SET TASK: Write out the data from the line with "This screenshot has width=1270, height=952." to the line with "[x=332, y=540]", both included, with the requests kept as they are and each coordinate in the answers multiplied by 1.45 and rounded to a whole number, halves rounded up. Give only these lines and leave the pictures out.
**********
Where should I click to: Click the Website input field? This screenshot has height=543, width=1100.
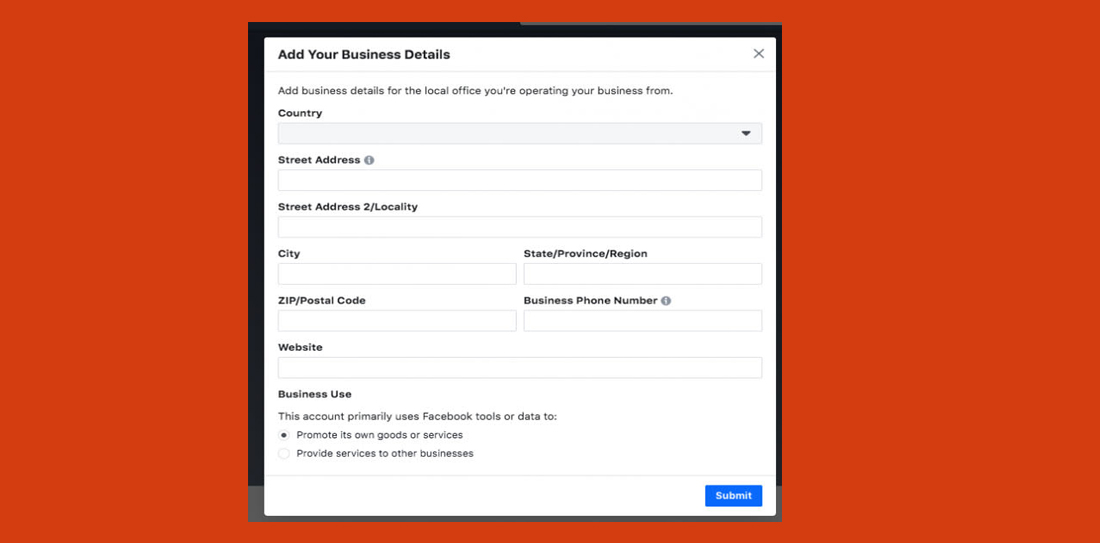click(519, 368)
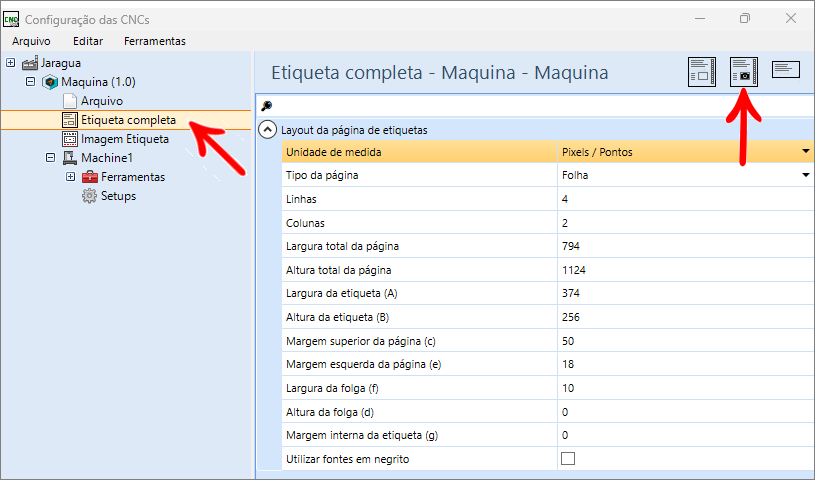The height and width of the screenshot is (480, 815).
Task: Open the Unidade de medida dropdown
Action: tap(806, 152)
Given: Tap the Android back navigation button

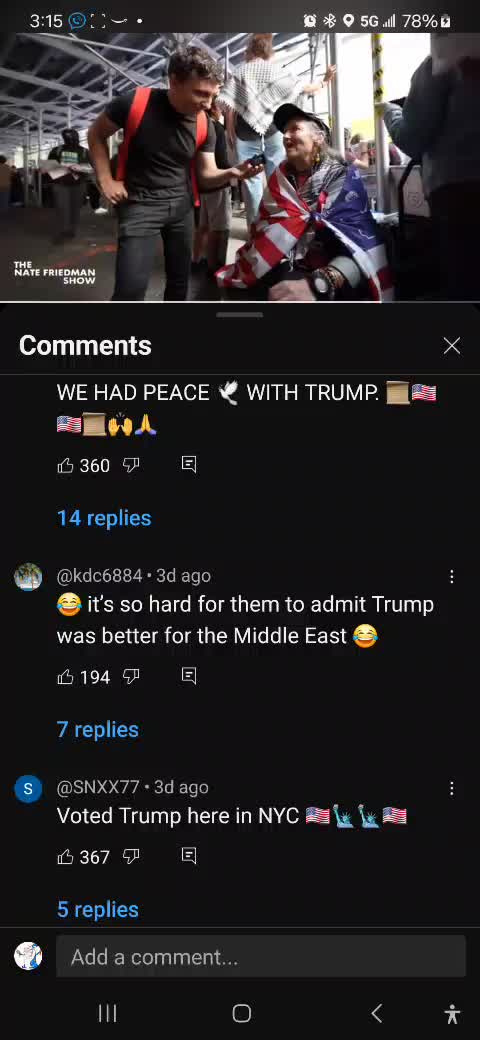Looking at the screenshot, I should tap(376, 1013).
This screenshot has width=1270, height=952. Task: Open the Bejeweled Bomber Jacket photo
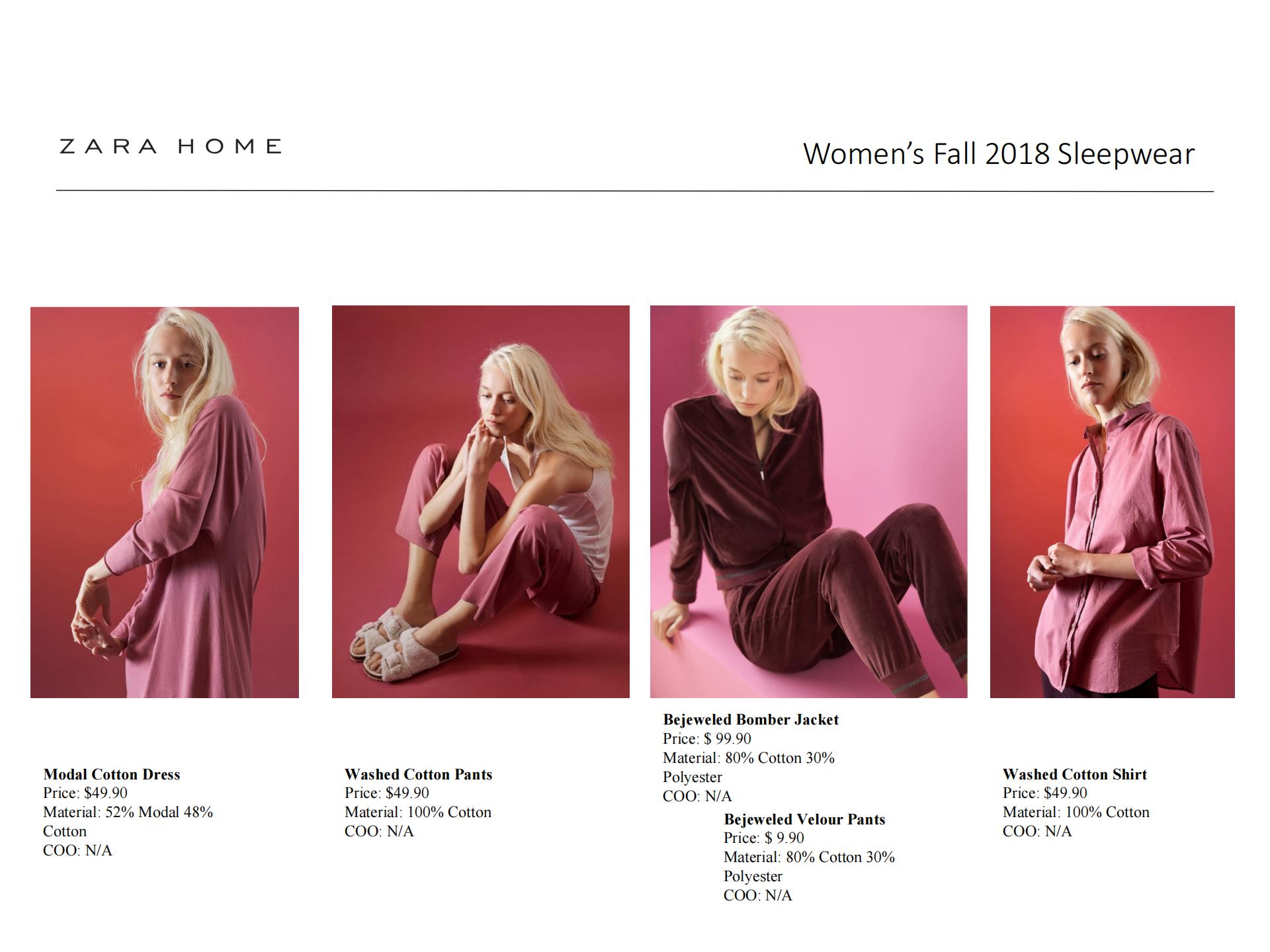point(808,502)
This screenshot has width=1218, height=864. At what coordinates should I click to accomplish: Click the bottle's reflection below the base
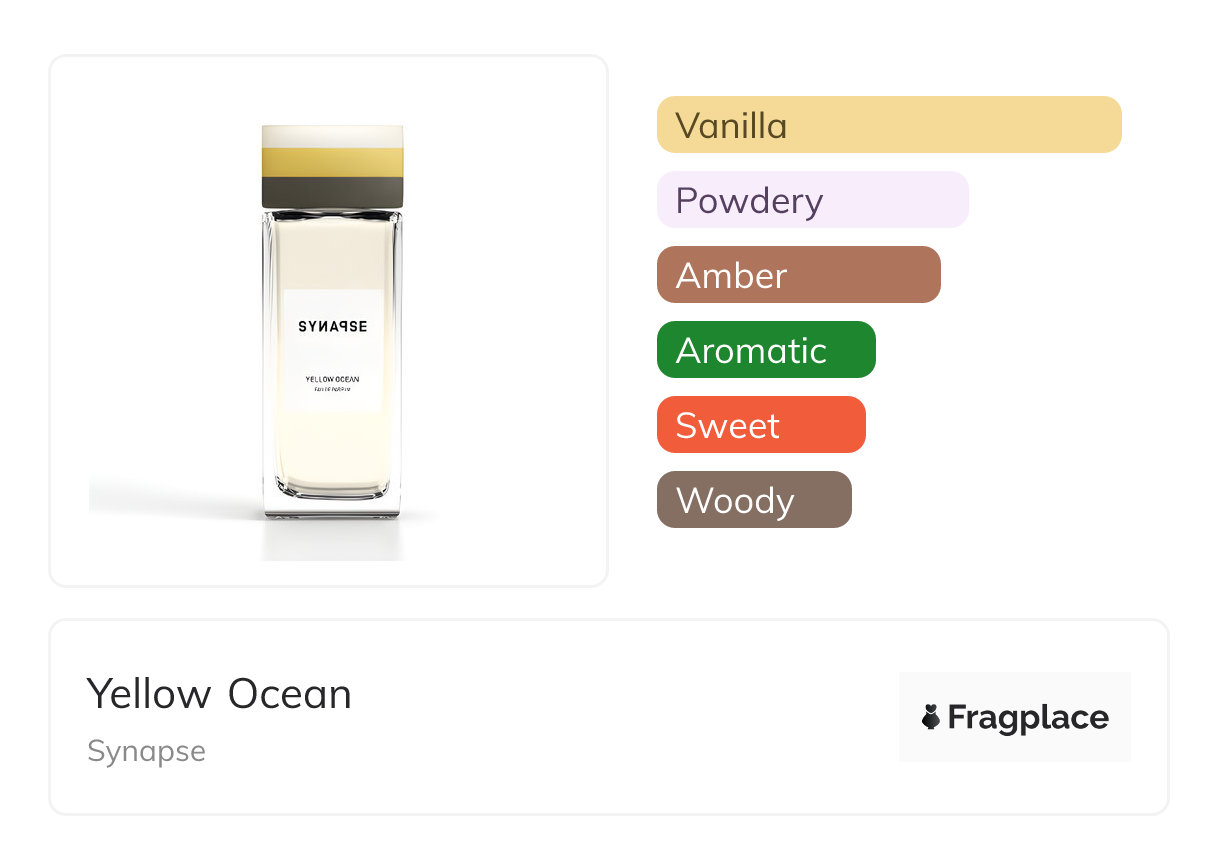[x=332, y=540]
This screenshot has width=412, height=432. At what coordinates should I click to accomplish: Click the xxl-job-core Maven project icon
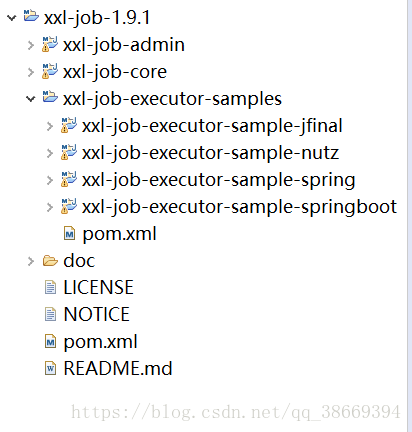point(50,71)
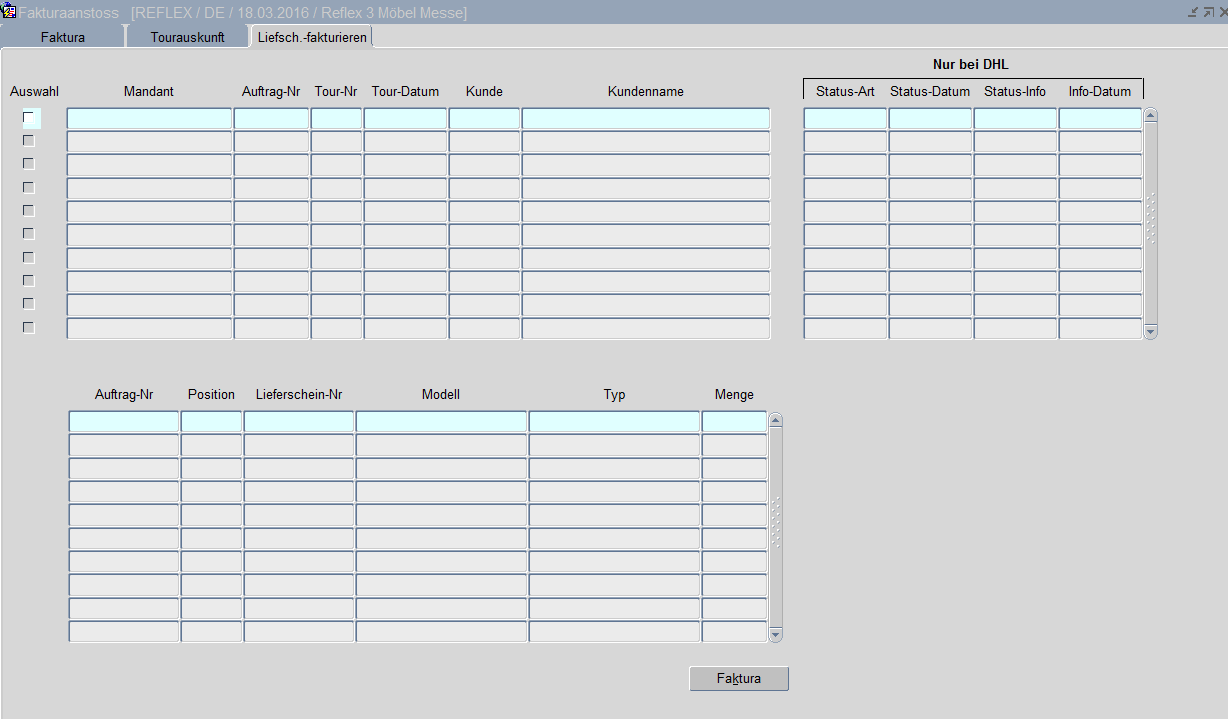Click the first row Info-Datum field
1228x719 pixels.
[x=1099, y=119]
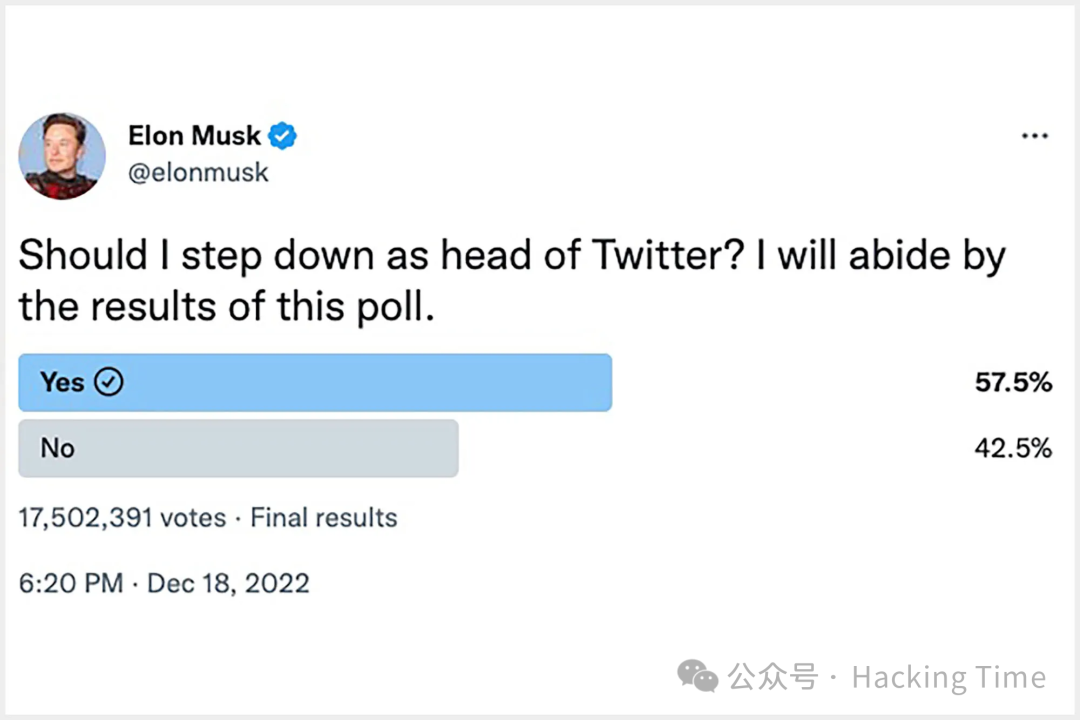Toggle the Yes vote selection
The image size is (1080, 720).
(x=315, y=382)
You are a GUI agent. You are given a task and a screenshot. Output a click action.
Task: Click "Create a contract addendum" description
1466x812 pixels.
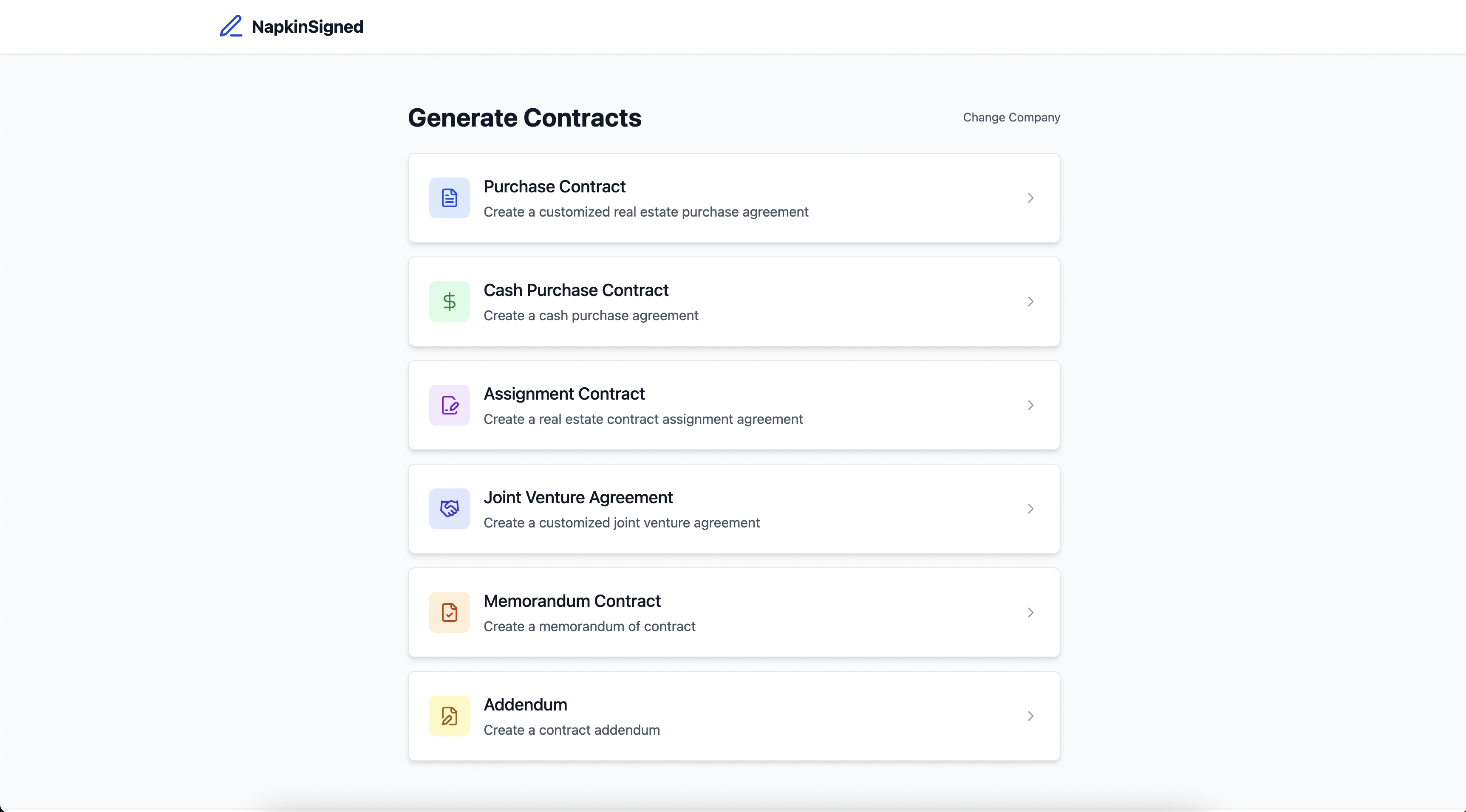(x=572, y=730)
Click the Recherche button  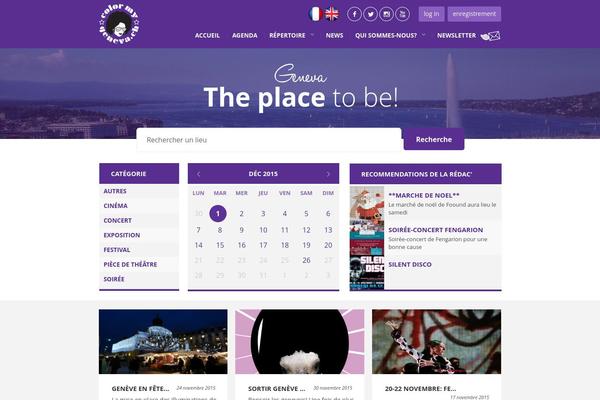tap(434, 139)
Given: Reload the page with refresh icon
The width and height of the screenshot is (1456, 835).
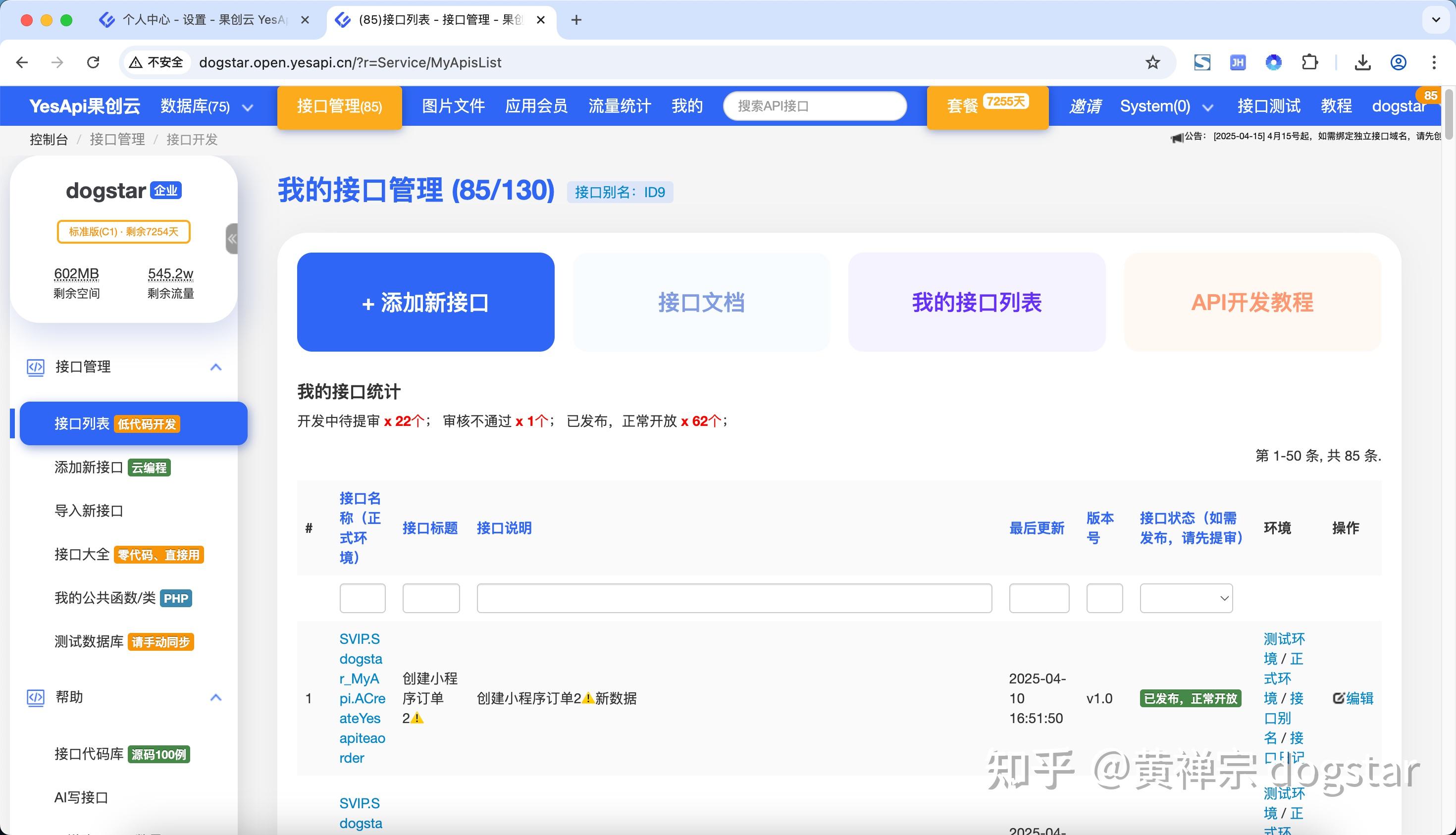Looking at the screenshot, I should (x=94, y=62).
**********
WRITTEN RESPONSE:
This screenshot has width=1270, height=952. Task: Open the Bejeweled Bomber Jacket photo
point(1172,728)
This screenshot has width=1218, height=864. At what coordinates should I click to accomplish: Click the bottle's reflection below the base
[x=481, y=783]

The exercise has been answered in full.